GDPR – consumer rights

Article by Eleanor in - October 2017

Under GDPR, direct mail marketing to your existing customers is defined as being in the legitimate interest of your company and its customers.  In most cases it will be sufficient to provide your customers with a clear opportunity to object when their data is collected or used.

Marketing mail is also an effective way to target new prospects and, while the details are still being ironed out, it should still be possible to buy in prospect mailing data under GDPR, just make sure that the data provider is able to demonstrate GDPR compliance and the necessary consent.

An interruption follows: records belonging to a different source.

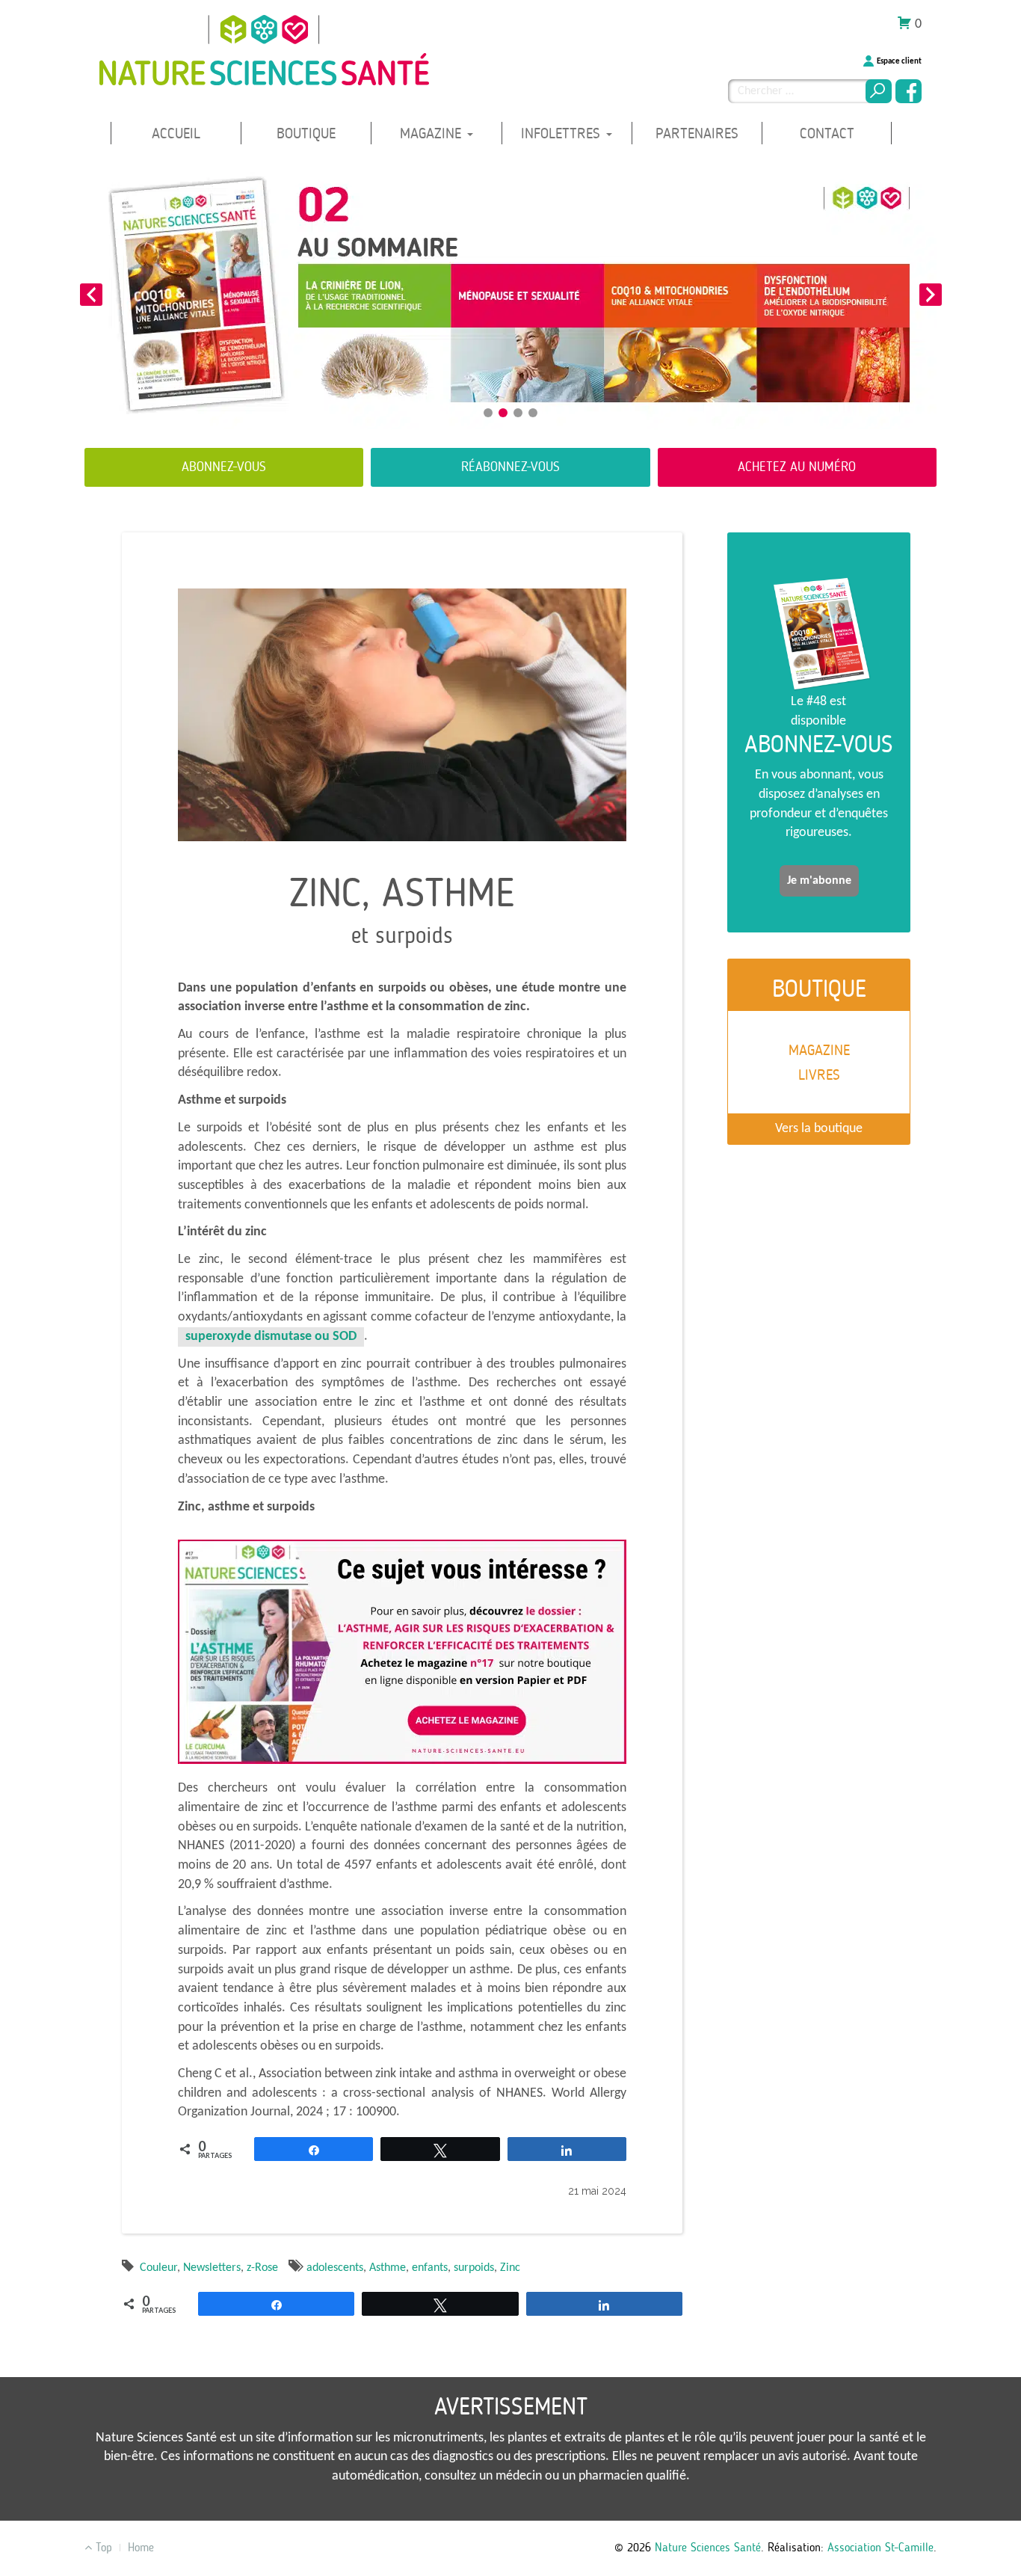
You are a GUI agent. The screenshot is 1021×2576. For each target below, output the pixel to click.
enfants (430, 2268)
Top (102, 2547)
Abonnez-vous (224, 466)
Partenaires (697, 133)
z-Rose (262, 2268)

Consent under GDPR must be verifiable and a freely given, specific, informed and unambiguous indication of the individual’s wishes. There must be some form of clear affirmative action – or in other words, a positive opt-in – consent cannot be inferred from silence, pre-ticked boxes or inactivity. Consent must also be separate from other terms and conditions, and you will need to provide simple ways for people to withdraw consent.

You are not required to automatically refresh all existing DPA consents in preparation for the GDPR. But if you rely on individuals’ consent to process their data, you need to make sure it will meet GDPR standards on being specific, granular, clear, prominent, opt-in, properly documented and easily withdrawn. If not, alter your consent mechanisms and seek fresh GDPR-compliant consent, or find an alternative to consent.

GDPR creates some new rights for individuals and strengthens some of the rights that currently exist under the Data Protection Act (DPA)

  1. The right to be informed – you have an obligation to provide ‘fair processing information’, typically through a privacy notice. It emphasises the need for transparency over how you use personal data.
  2. The right of access – individuals will have the right to obtain confirmation that their data will be processed, to access their personal data and other supplementary information
  3. The right to rectification – if data is inaccurate or complete individuals are entitled to have their data corrected. If you have shared the personal data in question you must inform them of the rectification where possible and inform the individual about the third parties to whom the data has been disclosed.
  4. The right to erasure – in specific circumstances, individuals have a right to have personal data erased and to prevent processing.
  5. The right to restrict processing – when processing is restricted, you are permitted to store the personal data, but not further process it. You can retain just enough information about the individual to ensure that the restriction is respected in future.
  6. The right to data portability – allows individuals to obtain and reuse their personal data for their own purposes across different services.
  7. The right to object – individuals have the right to object to: direct marketing (including profiling), processing based on legitimate interests or the performance of a task in the public interest/exercise of official authority (including profiling); processing for purposes of scientific/historical research and statistics
  8. Rights in relation to automated decision making and profiling – the GDPR will introduce a duty on all organisations to report certain types of data breach to the relevant supervisory authority, and in some cases to the individuals affected.